- DESCRIPTION OF THE TASK
Bring together every line in the data that includes "will".

- LISTED ENTRIES
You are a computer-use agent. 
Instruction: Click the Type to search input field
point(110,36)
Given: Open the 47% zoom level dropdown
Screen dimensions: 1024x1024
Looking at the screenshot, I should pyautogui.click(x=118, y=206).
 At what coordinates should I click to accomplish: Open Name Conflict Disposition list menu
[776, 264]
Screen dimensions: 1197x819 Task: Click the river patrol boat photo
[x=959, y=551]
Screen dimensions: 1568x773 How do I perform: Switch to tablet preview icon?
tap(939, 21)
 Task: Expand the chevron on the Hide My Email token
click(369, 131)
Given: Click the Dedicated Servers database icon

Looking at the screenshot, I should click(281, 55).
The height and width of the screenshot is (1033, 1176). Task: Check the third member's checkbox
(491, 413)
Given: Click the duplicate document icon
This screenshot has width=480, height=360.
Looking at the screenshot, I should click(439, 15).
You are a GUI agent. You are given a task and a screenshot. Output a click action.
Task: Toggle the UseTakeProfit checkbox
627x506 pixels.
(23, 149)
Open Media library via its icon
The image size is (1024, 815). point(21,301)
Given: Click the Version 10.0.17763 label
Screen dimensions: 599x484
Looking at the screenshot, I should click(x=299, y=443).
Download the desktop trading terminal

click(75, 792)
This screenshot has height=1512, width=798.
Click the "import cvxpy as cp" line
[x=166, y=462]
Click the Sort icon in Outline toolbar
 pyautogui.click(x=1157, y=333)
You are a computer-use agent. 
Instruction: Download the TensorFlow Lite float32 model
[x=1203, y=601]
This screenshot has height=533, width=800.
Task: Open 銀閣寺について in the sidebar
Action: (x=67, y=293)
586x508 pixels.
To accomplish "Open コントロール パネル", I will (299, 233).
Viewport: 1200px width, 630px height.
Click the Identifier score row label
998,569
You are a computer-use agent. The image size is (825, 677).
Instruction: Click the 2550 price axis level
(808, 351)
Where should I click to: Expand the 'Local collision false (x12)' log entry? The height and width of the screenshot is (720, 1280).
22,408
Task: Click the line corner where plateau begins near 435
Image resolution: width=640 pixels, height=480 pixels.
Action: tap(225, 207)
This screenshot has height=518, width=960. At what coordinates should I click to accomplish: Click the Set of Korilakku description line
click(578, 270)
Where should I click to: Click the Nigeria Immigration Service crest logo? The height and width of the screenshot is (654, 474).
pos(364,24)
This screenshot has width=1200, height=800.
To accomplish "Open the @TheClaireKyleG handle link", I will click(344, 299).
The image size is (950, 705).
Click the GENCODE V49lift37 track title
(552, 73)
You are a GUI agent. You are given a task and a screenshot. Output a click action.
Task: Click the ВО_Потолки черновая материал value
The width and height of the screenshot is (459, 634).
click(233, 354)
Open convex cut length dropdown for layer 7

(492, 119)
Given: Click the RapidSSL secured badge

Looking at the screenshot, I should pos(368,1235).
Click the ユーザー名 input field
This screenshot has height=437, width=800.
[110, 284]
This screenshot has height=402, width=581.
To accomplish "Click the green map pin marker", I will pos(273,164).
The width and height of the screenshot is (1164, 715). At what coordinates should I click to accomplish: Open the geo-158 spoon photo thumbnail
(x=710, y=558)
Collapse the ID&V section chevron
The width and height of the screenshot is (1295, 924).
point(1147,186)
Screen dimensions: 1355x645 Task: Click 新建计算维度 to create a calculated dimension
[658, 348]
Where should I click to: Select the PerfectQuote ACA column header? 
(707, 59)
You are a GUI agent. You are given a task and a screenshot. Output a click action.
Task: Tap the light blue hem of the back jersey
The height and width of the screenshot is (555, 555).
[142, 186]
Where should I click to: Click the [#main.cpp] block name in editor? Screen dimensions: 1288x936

- OUTPUT OF THE EXERCISE
To accomplish "Open コントロール パネル", I will (299, 233).
To accomplish "Open the @TheClaireKyleG handle link", I will click(344, 299).
To accomplish "Click the green map pin marker", I will pos(273,164).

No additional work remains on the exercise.